西辻研究員は次のように説明します。「この手法により、雄と雌を判別することができるようになりました。現在はS株とO株、K株とO株の試験的な交雑に取り組んでいます。今後、高水温や芽落ちに対応できるモズク株が交雑により作成できる可能性が高いです。さらに、このDNAマーカーは他の海藻、ワカメやコンブにも応用できるのではないかと期待しています。現在はモズク株(オキナワモズクと異なるモズク)を判別する手法作成に取り組んでおり、これが実現すれば他の種でも交雑手法は確立されるでしょう。」
さらに、交雑育種に加えて開発したDNAマーカーは、上述した3つの課題のひとつである「芽が出ないモズク」を完全に解決できることも判明しました。

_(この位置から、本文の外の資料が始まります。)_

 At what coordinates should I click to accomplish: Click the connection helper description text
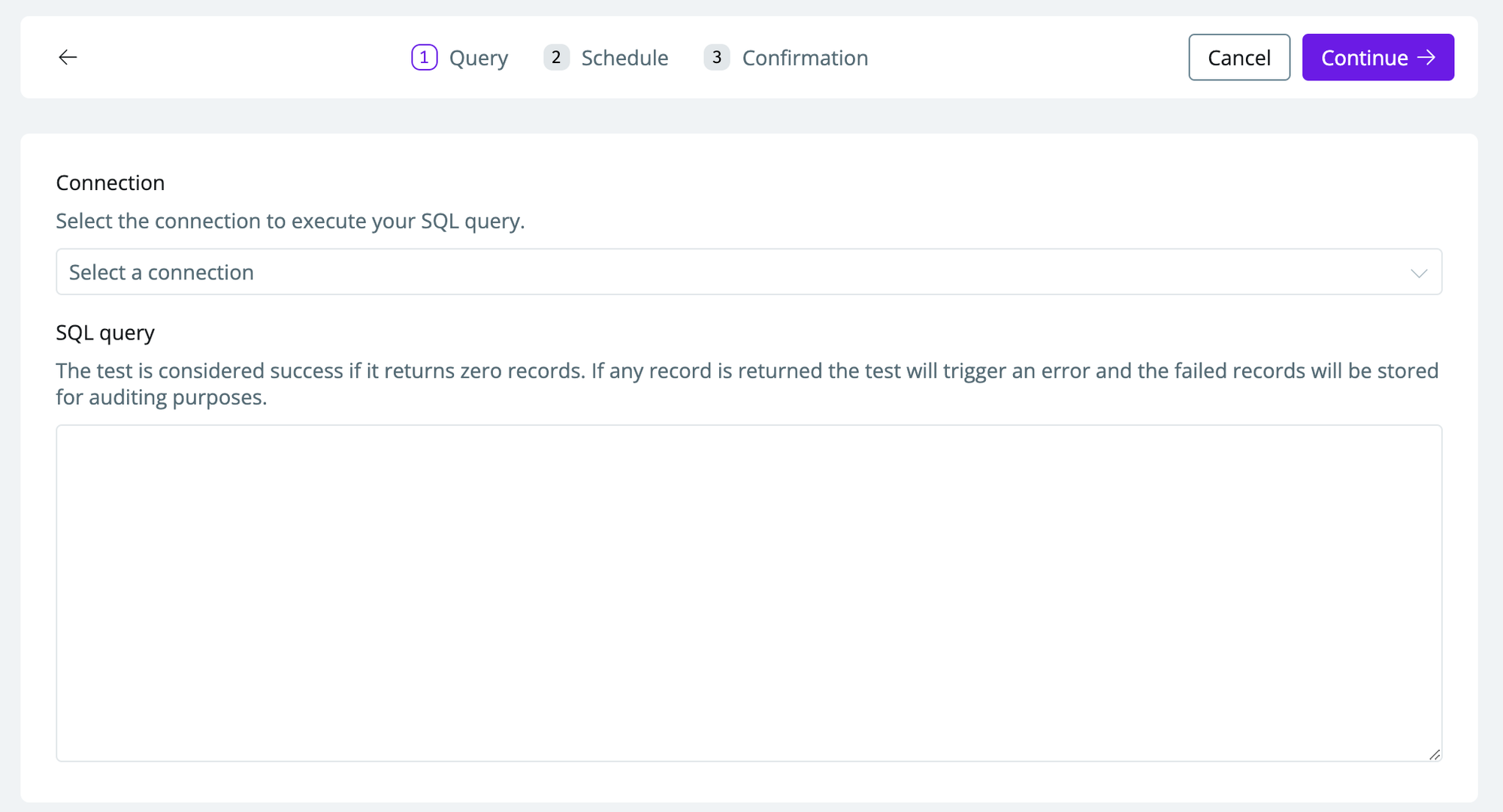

モズク養殖では、食用となる胞子体を作る複相の盤状体のみを用いる必要がありますが、単相の盤状体が混入してしまうと出芽する数が減少し、その結果、収穫量の低下につながると考えられています。この複相の盤状体は雌雄両方の遺伝子を持つため、今回開発したPCR検査を行うと9つすべての遺伝子が検出されました。
「モズク類の盤状体の形状は複相と単相の雄雌でほぼ同じため、養殖の際に頻繁に混入していました。今回のDNAマーカーにより、モズク養殖に適した複相の盤状体を、早く簡単、正確に確認できるようになりました。これは3つのモズク養殖の課題のうち、1つを完全に解決できることを意味します。残り2つの課題も交雑育種を進めて行くことにより、解決したいと考えています」と西辻研究員は話します。
今後OISTは、沖縄県水産海洋技術センターや恩納村漁協と協力し、DNAマーカーを用いた養殖試験を開始する予定です。西辻光希研究員は、海藻ゲノムの解読による研究によって沖縄県への貢献が評価され2019年度の沖縄研究奨励賞を受賞しています。